TEXT EXTRACT ▸
Saturday, June 27, 2026

Stanky The Clasico Hot Sauce Review

Stanky The Clasico

I suppose I might be accused of being elitist, perhaps even a bit narrow, in my tastes, to which I would agree to the first characterization and dissent fairly firmly on the second...but there are some areas in which I want something specific and things that fall outside of that, I might find in question. If they fall far outside of it, the odds tend to decrease that I will look on it favorably. Case in point, Mexi-style sauces and astringency. One of the very last things I look for in that style of sauce is pungency. I more want a richness and warmth and a depth of flavor, along with some solid heat, and maybe a tinge of astringency, but not a lot more than that. In this case, there is unfortunately quite a bit more.

I’ve seen this company around for a while and might have gotten them confused with Funky’s and that whole fermented scene, but I vaguely remembered the sauces I looked at from them having onions, so I put them on the backburner for a while...a long while. Eventually, as it turned out, I had some space and figured now might be a good time, despite me finding their name a touch odd - it is a sort of nickname for the last name of the owners, not a reference to something Ike Turner famously told Tina Turner to put on her vocals while in the studio - now being the moment to give them a shot and figured I’d start with the sauce that sounded like sort of a “house” sauce. If companies have one of these, it is often times the most accessible and since this was the introductory sauce from them, I figured it would be a good starting point, despite not really having anything resembling heat in the ingredients.

REQUIRED TASK 1 ▸
Return the rows from the line with "Task: Open メール定型文管理 in the settings menu" to the line with "(x=60, y=5)", including both of those lines, copied character for character.
The hot sauce review has nothing to do with the rows that follow it.

Rows from a dataset
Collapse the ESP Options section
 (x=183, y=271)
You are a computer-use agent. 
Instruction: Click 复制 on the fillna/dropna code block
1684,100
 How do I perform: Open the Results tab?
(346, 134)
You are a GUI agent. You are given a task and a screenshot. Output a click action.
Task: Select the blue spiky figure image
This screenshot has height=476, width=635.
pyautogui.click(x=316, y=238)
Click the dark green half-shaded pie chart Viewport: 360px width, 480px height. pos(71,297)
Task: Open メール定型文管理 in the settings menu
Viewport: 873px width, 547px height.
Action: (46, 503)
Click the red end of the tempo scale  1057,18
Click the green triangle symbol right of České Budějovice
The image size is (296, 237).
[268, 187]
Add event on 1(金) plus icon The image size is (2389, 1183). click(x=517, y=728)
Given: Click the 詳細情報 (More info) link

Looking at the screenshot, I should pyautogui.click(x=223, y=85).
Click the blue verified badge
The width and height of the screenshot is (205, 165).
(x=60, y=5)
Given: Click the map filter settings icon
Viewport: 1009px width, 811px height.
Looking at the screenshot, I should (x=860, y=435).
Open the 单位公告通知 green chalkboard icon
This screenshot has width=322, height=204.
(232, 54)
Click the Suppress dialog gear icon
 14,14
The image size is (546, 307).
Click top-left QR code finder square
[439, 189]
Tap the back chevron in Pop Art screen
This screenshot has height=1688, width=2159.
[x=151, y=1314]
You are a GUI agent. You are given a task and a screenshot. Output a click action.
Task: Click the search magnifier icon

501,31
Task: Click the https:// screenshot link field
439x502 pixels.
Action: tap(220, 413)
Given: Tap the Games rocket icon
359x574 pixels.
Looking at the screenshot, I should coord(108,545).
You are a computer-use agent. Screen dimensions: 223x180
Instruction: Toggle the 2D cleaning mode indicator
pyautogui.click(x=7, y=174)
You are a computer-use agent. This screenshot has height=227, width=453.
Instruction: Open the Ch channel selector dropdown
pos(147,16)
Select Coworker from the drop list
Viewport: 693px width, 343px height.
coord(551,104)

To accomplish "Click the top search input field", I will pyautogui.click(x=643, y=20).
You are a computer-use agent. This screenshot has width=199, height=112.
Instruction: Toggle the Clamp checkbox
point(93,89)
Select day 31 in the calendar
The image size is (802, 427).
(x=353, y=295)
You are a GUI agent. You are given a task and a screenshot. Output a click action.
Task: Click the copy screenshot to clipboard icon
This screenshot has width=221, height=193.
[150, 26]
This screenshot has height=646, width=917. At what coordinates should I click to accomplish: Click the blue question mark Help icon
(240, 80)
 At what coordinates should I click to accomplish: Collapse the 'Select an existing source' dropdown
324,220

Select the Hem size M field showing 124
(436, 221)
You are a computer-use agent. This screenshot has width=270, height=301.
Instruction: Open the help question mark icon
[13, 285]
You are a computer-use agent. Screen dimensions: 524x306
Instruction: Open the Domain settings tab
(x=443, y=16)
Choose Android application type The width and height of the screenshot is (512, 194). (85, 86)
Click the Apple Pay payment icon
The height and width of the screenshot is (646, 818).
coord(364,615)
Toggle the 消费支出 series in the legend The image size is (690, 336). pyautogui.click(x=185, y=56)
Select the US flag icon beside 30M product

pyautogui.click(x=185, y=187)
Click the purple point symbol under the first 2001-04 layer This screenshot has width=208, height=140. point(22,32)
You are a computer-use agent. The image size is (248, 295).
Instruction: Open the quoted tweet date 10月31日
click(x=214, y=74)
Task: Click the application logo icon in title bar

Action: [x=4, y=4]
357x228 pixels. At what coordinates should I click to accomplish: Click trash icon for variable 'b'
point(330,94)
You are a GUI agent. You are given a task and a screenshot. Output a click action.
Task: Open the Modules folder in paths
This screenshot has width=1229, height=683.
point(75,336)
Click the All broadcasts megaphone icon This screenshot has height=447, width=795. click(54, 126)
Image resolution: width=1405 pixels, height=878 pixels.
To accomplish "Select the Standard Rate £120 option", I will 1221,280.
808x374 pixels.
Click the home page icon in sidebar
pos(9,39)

REQUIRED TASK 2 ▸
Retype the hot sauce review from "Saturday, June 27, 2026" to "a bit more." word for word.

FULL SOLUTION 1 ▸
Task: Open メール定型文管理 in the settings menu
Viewport: 873px width, 547px height.
Action: (46, 503)
Click the red end of the tempo scale  1057,18
Click the green triangle symbol right of České Budějovice
The image size is (296, 237).
[268, 187]
Add event on 1(金) plus icon The image size is (2389, 1183). click(x=517, y=728)
Given: Click the 詳細情報 (More info) link

Looking at the screenshot, I should pyautogui.click(x=223, y=85).
Click the blue verified badge
The width and height of the screenshot is (205, 165).
(x=60, y=5)

FULL SOLUTION 2 ▸
Saturday, June 27, 2026

Stanky The Clasico Hot Sauce Review

Stanky The Clasico

I suppose I might be accused of being elitist, perhaps even a bit narrow, in my tastes, to which I would agree to the first characterization and dissent fairly firmly on the second...but there are some areas in which I want something specific and things that fall outside of that, I might find in question. If they fall far outside of it, the odds tend to decrease that I will look on it favorably. Case in point, Mexi-style sauces and astringency. One of the very last things I look for in that style of sauce is pungency. I more want a richness and warmth and a depth of flavor, along with some solid heat, and maybe a tinge of astringency, but not a lot more than that. In this case, there is unfortunately quite a bit more.